=== Your instructions ===
Give the data again exactly as it appears.

=== The input ===
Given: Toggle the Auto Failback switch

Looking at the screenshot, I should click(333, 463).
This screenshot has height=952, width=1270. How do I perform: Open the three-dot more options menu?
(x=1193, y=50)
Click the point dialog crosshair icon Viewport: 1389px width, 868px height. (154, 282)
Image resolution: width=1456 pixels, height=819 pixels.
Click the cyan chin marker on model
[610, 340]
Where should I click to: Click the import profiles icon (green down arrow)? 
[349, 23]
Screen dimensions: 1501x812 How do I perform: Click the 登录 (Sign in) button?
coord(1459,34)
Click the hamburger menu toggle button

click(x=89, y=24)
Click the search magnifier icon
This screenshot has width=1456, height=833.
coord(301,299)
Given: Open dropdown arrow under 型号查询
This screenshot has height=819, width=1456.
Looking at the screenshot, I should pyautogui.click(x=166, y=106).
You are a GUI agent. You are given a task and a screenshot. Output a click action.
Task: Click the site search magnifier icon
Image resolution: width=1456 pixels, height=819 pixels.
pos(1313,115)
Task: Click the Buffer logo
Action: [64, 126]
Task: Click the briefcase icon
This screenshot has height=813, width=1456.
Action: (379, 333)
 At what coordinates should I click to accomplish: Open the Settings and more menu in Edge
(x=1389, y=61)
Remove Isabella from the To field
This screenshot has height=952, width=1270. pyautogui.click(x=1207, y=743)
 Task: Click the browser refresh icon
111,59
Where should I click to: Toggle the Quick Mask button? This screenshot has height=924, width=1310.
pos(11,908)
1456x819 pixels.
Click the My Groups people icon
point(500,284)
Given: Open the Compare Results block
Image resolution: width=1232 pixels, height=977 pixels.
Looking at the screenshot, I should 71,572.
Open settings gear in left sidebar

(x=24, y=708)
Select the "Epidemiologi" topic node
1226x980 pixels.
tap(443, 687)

=== Answer for this exercise ===
Given: Toggle the Auto Failback switch

Looking at the screenshot, I should click(333, 463).
This screenshot has height=952, width=1270. How do I perform: Open the three-dot more options menu?
(x=1193, y=50)
Click the point dialog crosshair icon Viewport: 1389px width, 868px height. (154, 282)
Image resolution: width=1456 pixels, height=819 pixels.
Click the cyan chin marker on model
[610, 340]
Where should I click to: Click the import profiles icon (green down arrow)? 
[349, 23]
Screen dimensions: 1501x812 How do I perform: Click the 登录 (Sign in) button?
coord(1459,34)
Click the hamburger menu toggle button

click(x=89, y=24)
Click the search magnifier icon
This screenshot has width=1456, height=833.
coord(301,299)
Given: Open dropdown arrow under 型号查询
This screenshot has height=819, width=1456.
Looking at the screenshot, I should pyautogui.click(x=166, y=106).
You are a GUI agent. You are given a task and a screenshot. Output a click action.
Task: Click the site search magnifier icon
Image resolution: width=1456 pixels, height=819 pixels.
pos(1313,115)
Task: Click the Buffer logo
Action: [64, 126]
Task: Click the briefcase icon
This screenshot has height=813, width=1456.
Action: (379, 333)
 At what coordinates should I click to accomplish: Open the Settings and more menu in Edge
(x=1389, y=61)
Remove Isabella from the To field
This screenshot has height=952, width=1270. pyautogui.click(x=1207, y=743)
 Task: Click the browser refresh icon
111,59
Where should I click to: Toggle the Quick Mask button? This screenshot has height=924, width=1310.
pos(11,908)
1456x819 pixels.
Click the My Groups people icon
point(500,284)
Given: Open the Compare Results block
Image resolution: width=1232 pixels, height=977 pixels.
Looking at the screenshot, I should 71,572.
Open settings gear in left sidebar

(x=24, y=708)
Select the "Epidemiologi" topic node
1226x980 pixels.
tap(443, 687)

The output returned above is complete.